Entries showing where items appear

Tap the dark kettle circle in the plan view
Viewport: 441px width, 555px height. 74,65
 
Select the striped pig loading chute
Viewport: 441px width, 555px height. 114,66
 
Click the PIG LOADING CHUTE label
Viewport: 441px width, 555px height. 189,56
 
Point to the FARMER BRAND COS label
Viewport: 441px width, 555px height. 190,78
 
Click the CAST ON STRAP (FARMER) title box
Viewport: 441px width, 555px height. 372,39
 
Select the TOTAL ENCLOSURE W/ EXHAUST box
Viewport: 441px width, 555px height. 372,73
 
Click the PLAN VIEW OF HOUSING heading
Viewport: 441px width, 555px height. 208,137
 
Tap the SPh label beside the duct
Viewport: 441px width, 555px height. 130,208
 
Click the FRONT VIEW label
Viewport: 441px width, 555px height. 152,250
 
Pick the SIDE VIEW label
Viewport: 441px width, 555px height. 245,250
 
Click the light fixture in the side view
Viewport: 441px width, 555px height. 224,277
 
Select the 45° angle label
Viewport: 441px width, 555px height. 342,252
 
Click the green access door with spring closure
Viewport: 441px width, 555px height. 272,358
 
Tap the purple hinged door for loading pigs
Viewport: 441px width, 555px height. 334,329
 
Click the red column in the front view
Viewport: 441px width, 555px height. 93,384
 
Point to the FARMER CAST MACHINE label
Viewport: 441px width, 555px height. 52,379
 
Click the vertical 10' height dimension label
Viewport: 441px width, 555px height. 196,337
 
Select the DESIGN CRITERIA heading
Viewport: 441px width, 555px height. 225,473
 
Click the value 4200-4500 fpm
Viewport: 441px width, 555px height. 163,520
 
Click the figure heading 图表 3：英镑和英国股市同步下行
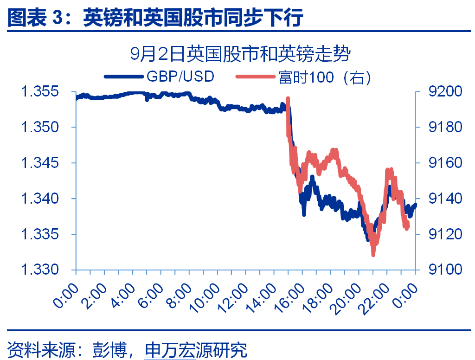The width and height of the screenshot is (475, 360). [155, 18]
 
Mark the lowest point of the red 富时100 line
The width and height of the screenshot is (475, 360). [373, 254]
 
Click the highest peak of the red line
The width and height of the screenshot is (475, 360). [288, 98]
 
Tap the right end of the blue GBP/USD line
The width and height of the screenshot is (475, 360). [415, 204]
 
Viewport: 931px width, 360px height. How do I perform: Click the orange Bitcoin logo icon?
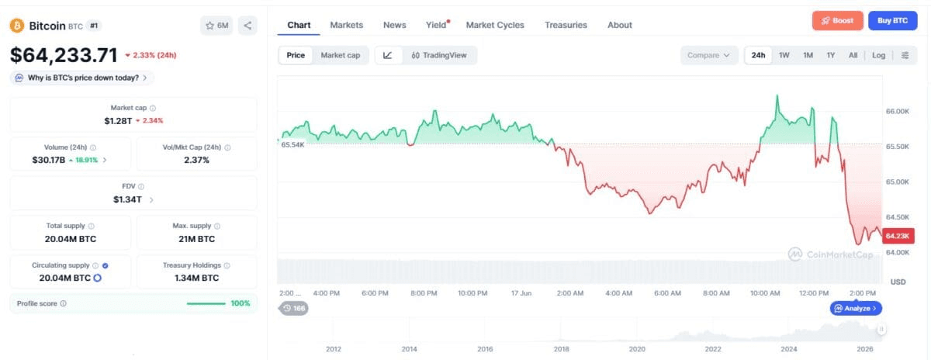[x=16, y=26]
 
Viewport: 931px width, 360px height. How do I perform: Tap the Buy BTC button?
[x=892, y=21]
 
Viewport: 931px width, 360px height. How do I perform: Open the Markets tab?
[x=346, y=25]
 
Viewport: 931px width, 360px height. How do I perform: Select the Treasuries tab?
[x=566, y=25]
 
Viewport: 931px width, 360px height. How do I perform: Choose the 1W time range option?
[x=784, y=55]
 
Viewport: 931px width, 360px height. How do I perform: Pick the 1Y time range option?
[x=830, y=55]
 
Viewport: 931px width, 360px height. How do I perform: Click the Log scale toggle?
[x=878, y=55]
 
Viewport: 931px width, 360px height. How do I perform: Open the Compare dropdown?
[x=708, y=55]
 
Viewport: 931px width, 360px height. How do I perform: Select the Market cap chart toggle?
[x=341, y=55]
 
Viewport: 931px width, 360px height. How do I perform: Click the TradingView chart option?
[x=439, y=55]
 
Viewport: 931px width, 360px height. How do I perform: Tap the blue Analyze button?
[x=856, y=309]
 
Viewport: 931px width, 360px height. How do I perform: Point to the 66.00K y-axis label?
[x=898, y=112]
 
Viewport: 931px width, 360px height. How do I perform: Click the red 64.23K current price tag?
[x=898, y=236]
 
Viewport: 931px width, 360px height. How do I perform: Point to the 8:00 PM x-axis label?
[x=424, y=293]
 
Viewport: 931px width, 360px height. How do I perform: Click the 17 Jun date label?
[x=521, y=293]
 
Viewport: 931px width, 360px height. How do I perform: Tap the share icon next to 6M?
[x=247, y=26]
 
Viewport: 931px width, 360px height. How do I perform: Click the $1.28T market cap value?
[x=118, y=121]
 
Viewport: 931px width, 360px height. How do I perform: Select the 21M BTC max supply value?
[x=196, y=239]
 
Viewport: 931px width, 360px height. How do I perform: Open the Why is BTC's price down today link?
[x=82, y=78]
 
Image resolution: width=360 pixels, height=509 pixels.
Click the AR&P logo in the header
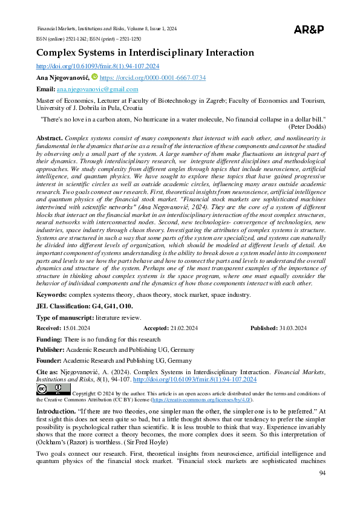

PROBLEM TO SOLVE ->
Render all of the data above as a JSON list of strings, with one string per line. Skip the blank lines and leave the pictures out.

COMPLETED EXERCISE ->
[
  "Tap the dark kettle circle in the plan view",
  "Viewport: 441px width, 555px height. 74,65",
  "Select the striped pig loading chute",
  "Viewport: 441px width, 555px height. 114,66",
  "Click the PIG LOADING CHUTE label",
  "Viewport: 441px width, 555px height. 189,56",
  "Point to the FARMER BRAND COS label",
  "Viewport: 441px width, 555px height. 190,78",
  "Click the CAST ON STRAP (FARMER) title box",
  "Viewport: 441px width, 555px height. 372,39",
  "Select the TOTAL ENCLOSURE W/ EXHAUST box",
  "Viewport: 441px width, 555px height. 372,73",
  "Click the PLAN VIEW OF HOUSING heading",
  "Viewport: 441px width, 555px height. 208,137",
  "Tap the SPh label beside the duct",
  "Viewport: 441px width, 555px height. 130,208",
  "Click the FRONT VIEW label",
  "Viewport: 441px width, 555px height. 152,250",
  "Pick the SIDE VIEW label",
  "Viewport: 441px width, 555px height. 245,250",
  "Click the light fixture in the side view",
  "Viewport: 441px width, 555px height. 224,277",
  "Select the 45° angle label",
  "Viewport: 441px width, 555px height. 342,252",
  "Click the green access door with spring closure",
  "Viewport: 441px width, 555px height. 272,358",
  "Tap the purple hinged door for loading pigs",
  "Viewport: 441px width, 555px height. 334,329",
  "Click the red column in the front view",
  "Viewport: 441px width, 555px height. 93,384",
  "Point to the FARMER CAST MACHINE label",
  "Viewport: 441px width, 555px height. 52,379",
  "Click the vertical 10' height dimension label",
  "Viewport: 441px width, 555px height. 196,337",
  "Select the DESIGN CRITERIA heading",
  "Viewport: 441px width, 555px height. 225,473",
  "Click the value 4200-4500 fpm",
  "Viewport: 441px width, 555px height. 163,520",
  "Click the figure heading 图表 3：英镑和英国股市同步下行",
  "The width and height of the screenshot is (475, 360). [155, 18]",
  "Mark the lowest point of the red 富时100 line",
  "The width and height of the screenshot is (475, 360). [373, 254]",
  "Click the highest peak of the red line",
  "The width and height of the screenshot is (475, 360). [288, 98]",
  "Tap the right end of the blue GBP/USD line",
  "The width and height of the screenshot is (475, 360). [415, 204]",
  "Viewport: 931px width, 360px height. How do I perform: Click the orange Bitcoin logo icon?",
  "[x=16, y=26]",
  "Viewport: 931px width, 360px height. How do I perform: Tap the Buy BTC button?",
  "[x=892, y=21]",
  "Viewport: 931px width, 360px height. How do I perform: Open the Markets tab?",
  "[x=346, y=25]",
  "Viewport: 931px width, 360px height. How do I perform: Select the Treasuries tab?",
  "[x=566, y=25]",
  "Viewport: 931px width, 360px height. How do I perform: Choose the 1W time range option?",
  "[x=784, y=55]",
  "Viewport: 931px width, 360px height. How do I perform: Pick the 1Y time range option?",
  "[x=830, y=55]",
  "Viewport: 931px width, 360px height. How do I perform: Click the Log scale toggle?",
  "[x=878, y=55]",
  "Viewport: 931px width, 360px height. How do I perform: Open the Compare dropdown?",
  "[x=708, y=55]",
  "Viewport: 931px width, 360px height. How do I perform: Select the Market cap chart toggle?",
  "[x=341, y=55]",
  "Viewport: 931px width, 360px height. How do I perform: Click the TradingView chart option?",
  "[x=439, y=55]",
  "Viewport: 931px width, 360px height. How do I perform: Tap the blue Analyze button?",
  "[x=856, y=309]",
  "Viewport: 931px width, 360px height. How do I perform: Point to the 66.00K y-axis label?",
  "[x=898, y=112]",
  "Viewport: 931px width, 360px height. How do I perform: Click the red 64.23K current price tag?",
  "[x=898, y=236]",
  "Viewport: 931px width, 360px height. How do I perform: Point to the 8:00 PM x-axis label?",
  "[x=424, y=293]",
  "Viewport: 931px width, 360px height. How do I perform: Click the 17 Jun date label?",
  "[x=521, y=293]",
  "Viewport: 931px width, 360px height. How do I perform: Tap the share icon next to 6M?",
  "[x=247, y=26]",
  "Viewport: 931px width, 360px height. How do I perform: Click the $1.28T market cap value?",
  "[x=118, y=121]",
  "Viewport: 931px width, 360px height. How do I perform: Select the 21M BTC max supply value?",
  "[x=196, y=239]",
  "Viewport: 931px width, 360px height. How do I perform: Open the Why is BTC's price down today link?",
  "[x=82, y=78]",
  "Image resolution: width=360 pixels, height=509 pixels.",
  "Click the AR&P logo in the header"
]